# Your goal
The records that follow must be repeated exactly, line by line.

= Beginning of Section =

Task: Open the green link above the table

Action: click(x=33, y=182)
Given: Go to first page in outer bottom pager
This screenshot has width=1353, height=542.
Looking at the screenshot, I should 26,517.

= End of Section =

# Problem solution
Task: Open the green link above the table

Action: click(x=33, y=182)
Given: Go to first page in outer bottom pager
This screenshot has width=1353, height=542.
Looking at the screenshot, I should 26,517.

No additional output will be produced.